Responses to the first question will form the basis of ongoing work with each individual staff member to help their professional growth and the development of new capacities. Answers to the second question will be shared with the new marketing and communications committee, which is busy both improving the ways we work with current families and how we outreach to prospective families and help bring more new students to the school.
And I was inspired by answers I heard to that second question, reminded about something Rudolf Steiner addresses as of primary importance to anyone interested in a path of spiritual development. In the first chapter of How to Know Higher Worlds he says: “Our civilization is more inclined to criticize, judge and condemn than to feel devotion and selfless veneration…We must seek in all things around us, in all our experiences for what can arouse admiration and respect.”

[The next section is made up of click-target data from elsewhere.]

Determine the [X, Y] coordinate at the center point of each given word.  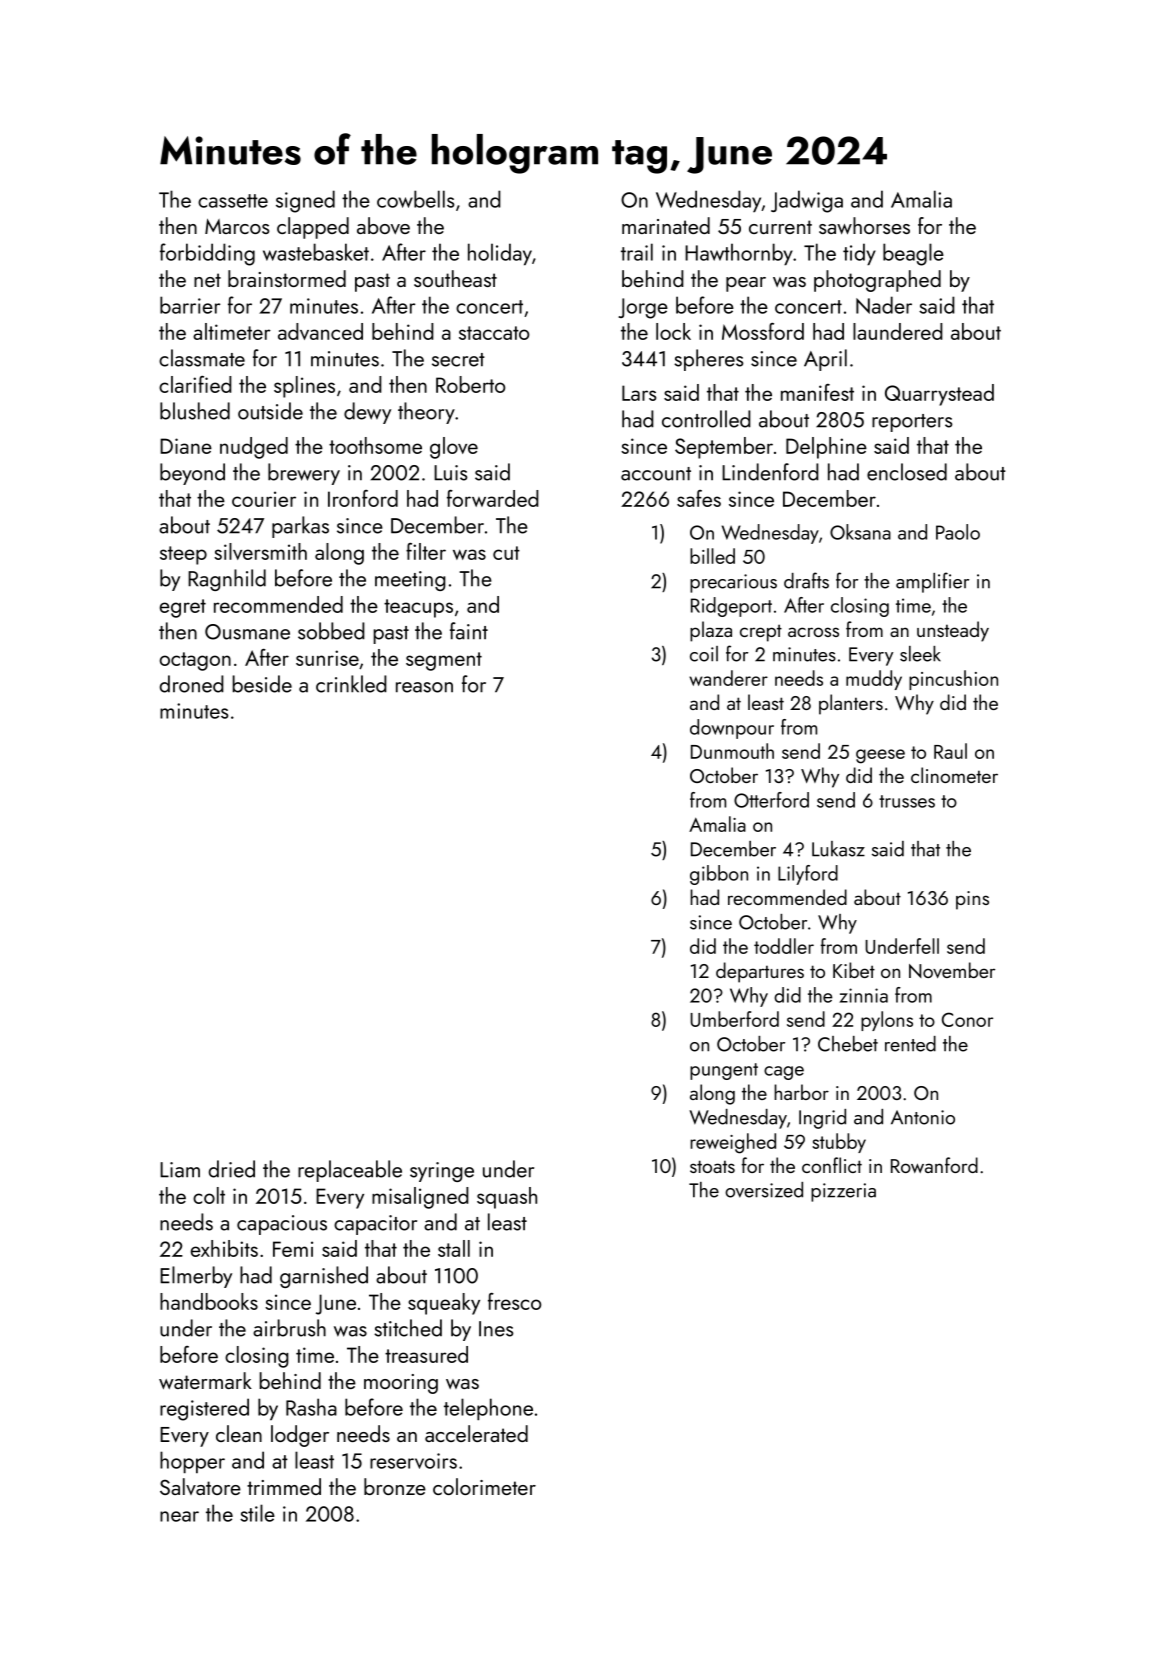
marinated [666, 225]
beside [262, 684]
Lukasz [838, 849]
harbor [801, 1092]
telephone [488, 1409]
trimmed [284, 1486]
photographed [877, 281]
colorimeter [484, 1486]
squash [507, 1198]
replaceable [350, 1171]
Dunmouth [732, 751]
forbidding [207, 254]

I think Rudolf Steiner is on to something. I am not sure if it is in the nature of our brains or just our civilization and the way most of us were raised, but finding fault with things is fairly easy. I may even have a talent for it! I don't have to think very hard about what I don't like or what irritates me or what I think needs improving in my life, my relationships, our school, or our world. Those thoughts seem to pop in my head like popcorn!

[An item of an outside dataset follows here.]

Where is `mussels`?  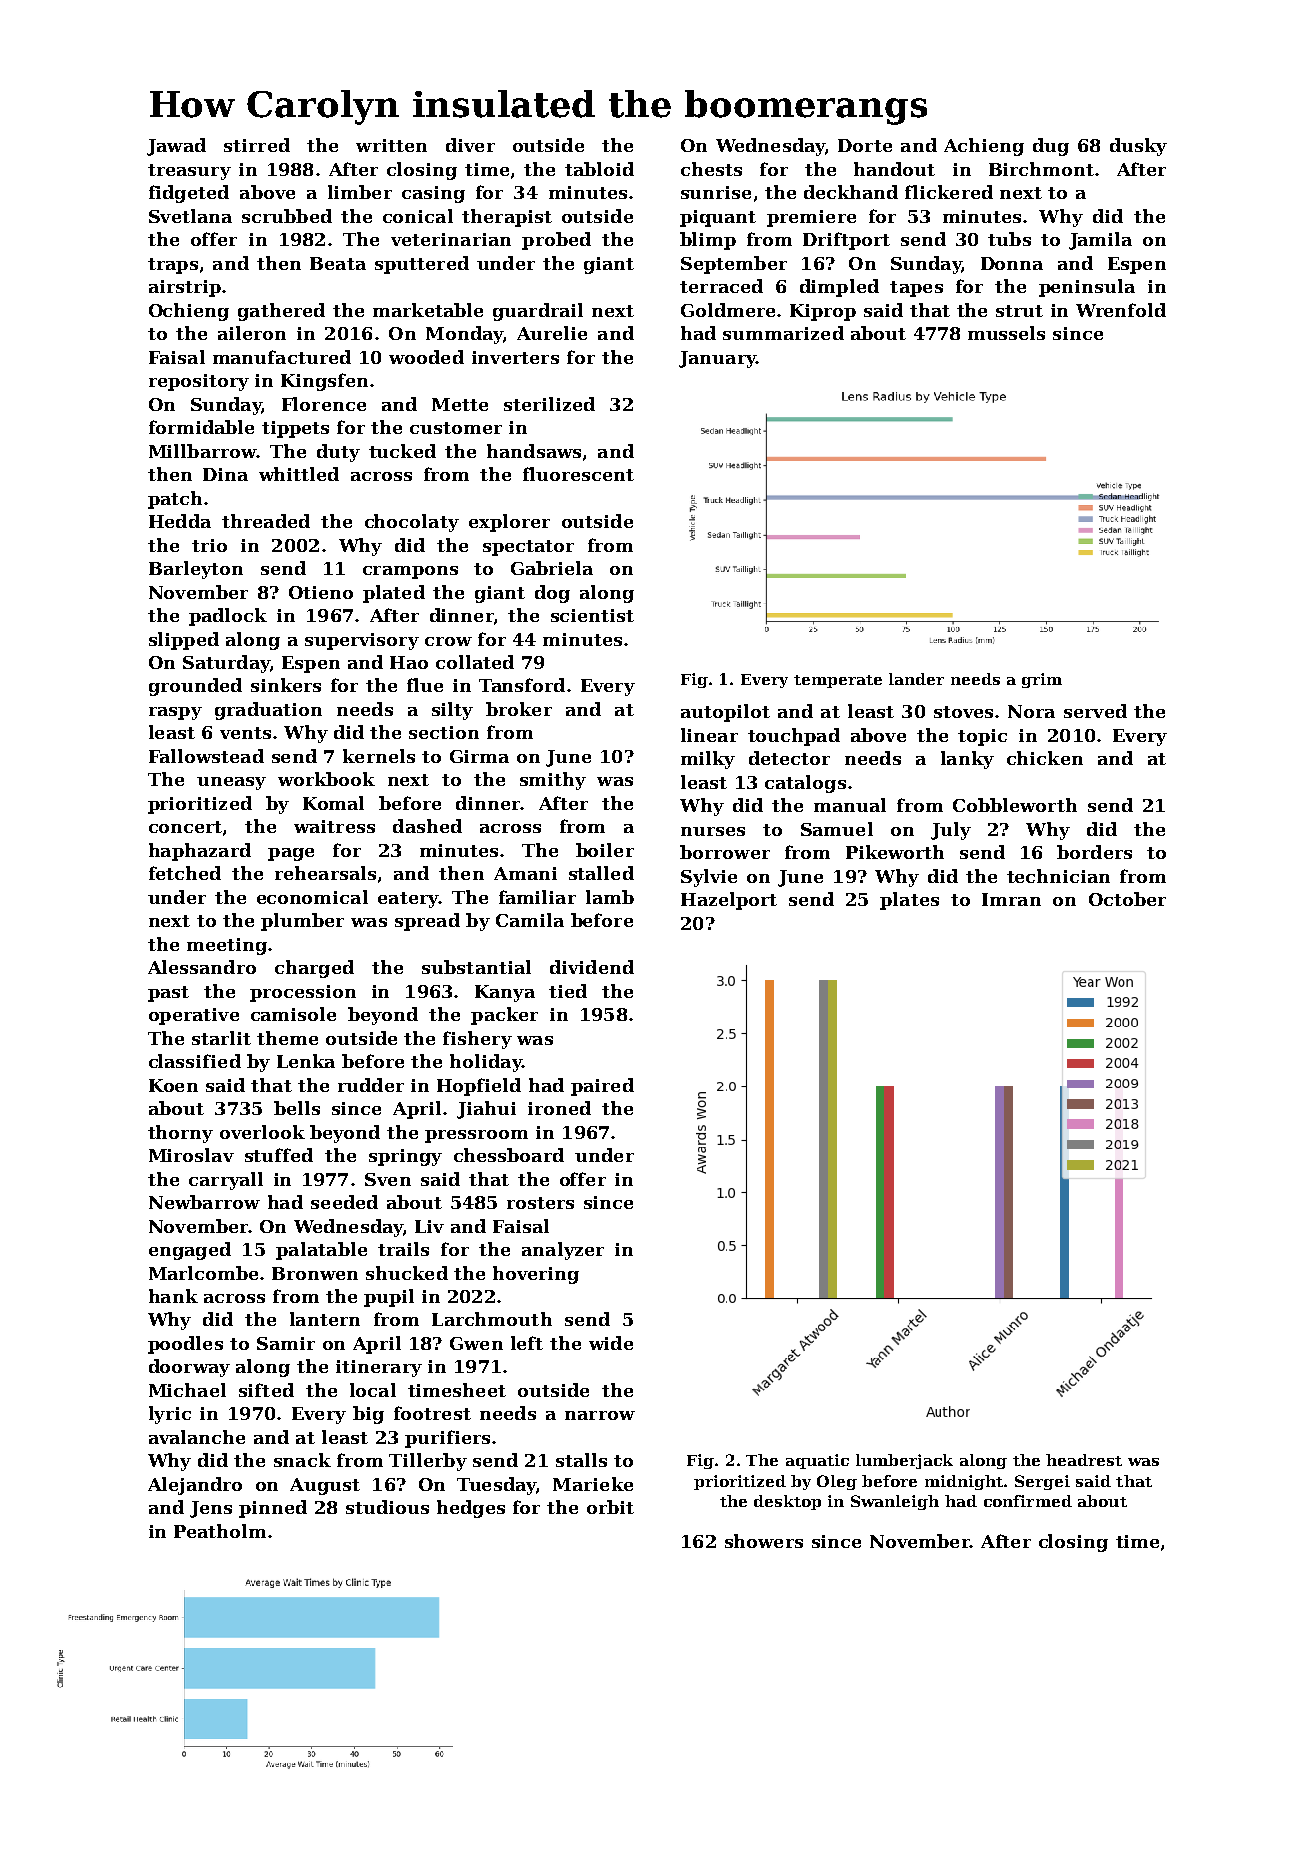 mussels is located at coordinates (1006, 333).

When I began reversing this habit and looking at myself and others to see what was worthy of admiration and respect I started becoming a better person. Applying it to teaching writing to students was like a magic elixir. I found that if I worked initially to see what was good in their writing and reflect that to them, they had an easier time improving than if I told them only what needed fixing. They improved dramatically as writers and I as a teacher. And since then, I have had a daily practice in my personal and professional life of noticing what arouses admiration and respect in the worlds I inhabit. This is not always easy. It sometimes requires me to be saintlike and subdue many opinions. If I make a significant mistake I want to beat myself up. If there is something obviously disruptive, like a playground torn up by work on a drainage system, I am prone to find fault.

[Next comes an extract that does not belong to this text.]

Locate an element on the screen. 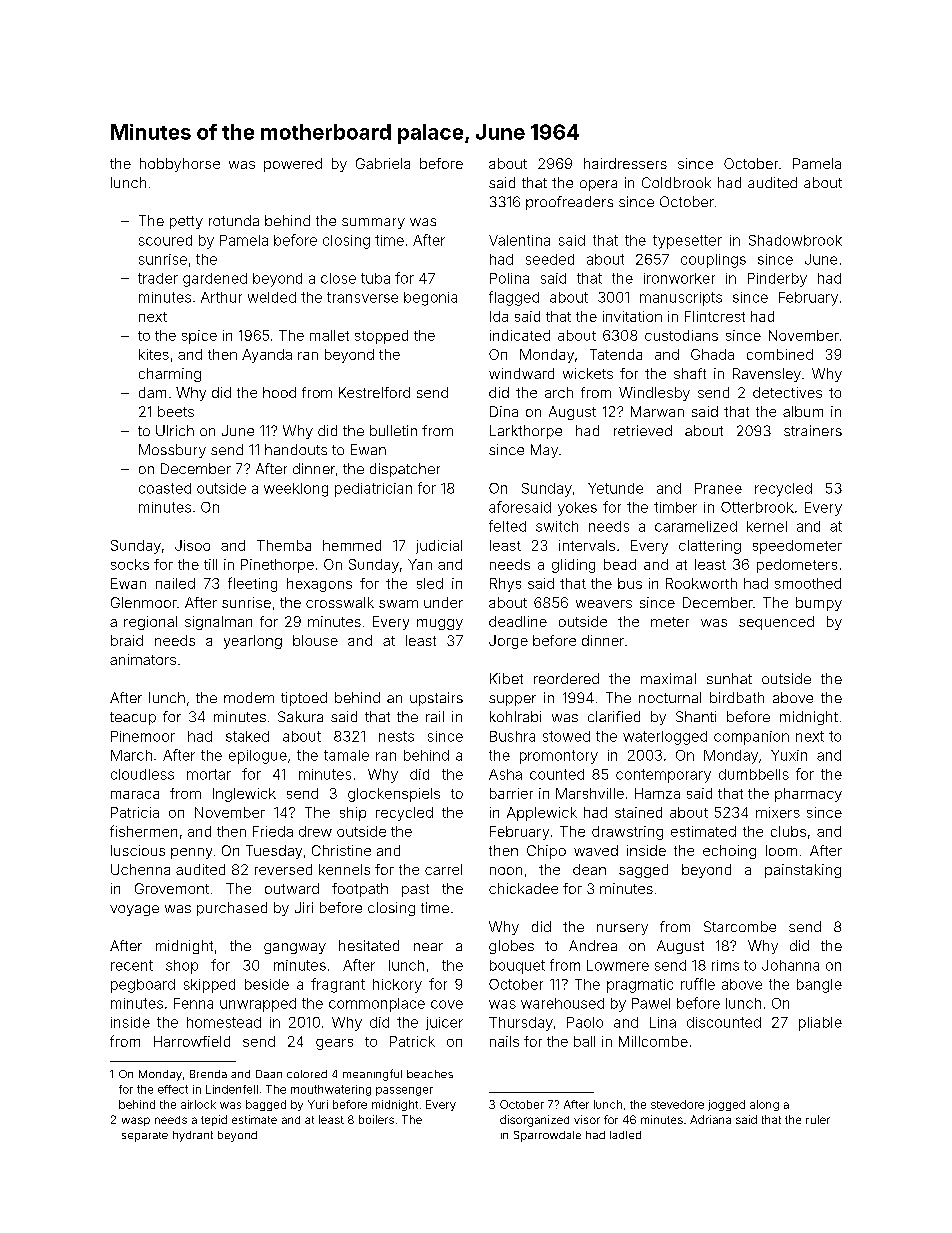 This screenshot has width=952, height=1233. hobbyhorse is located at coordinates (180, 165).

But here we all are together, working pretty hard to be good partners, parents, children, employees, bosses, human beings. There is a grace to be found in noticing what is good, what is working, what is admirable. My years in the classroom have shown me that it can actually save lives. Seeking to see the good in people, situations, and organizations helps them have momentum to learn and grow. It provides a resource for the work that must be done. Steiner goes on to say that when we criticize, we diminish our strength, and when we see what is of value we grow in capacities. Most of us our not ready to be canonized yet, but a little 'yoga' of positivity can improve our own lives and those around us. Mark Twain said: "I can live for two months on a good compliment." May we all give one another somewhat more frequent nourishment!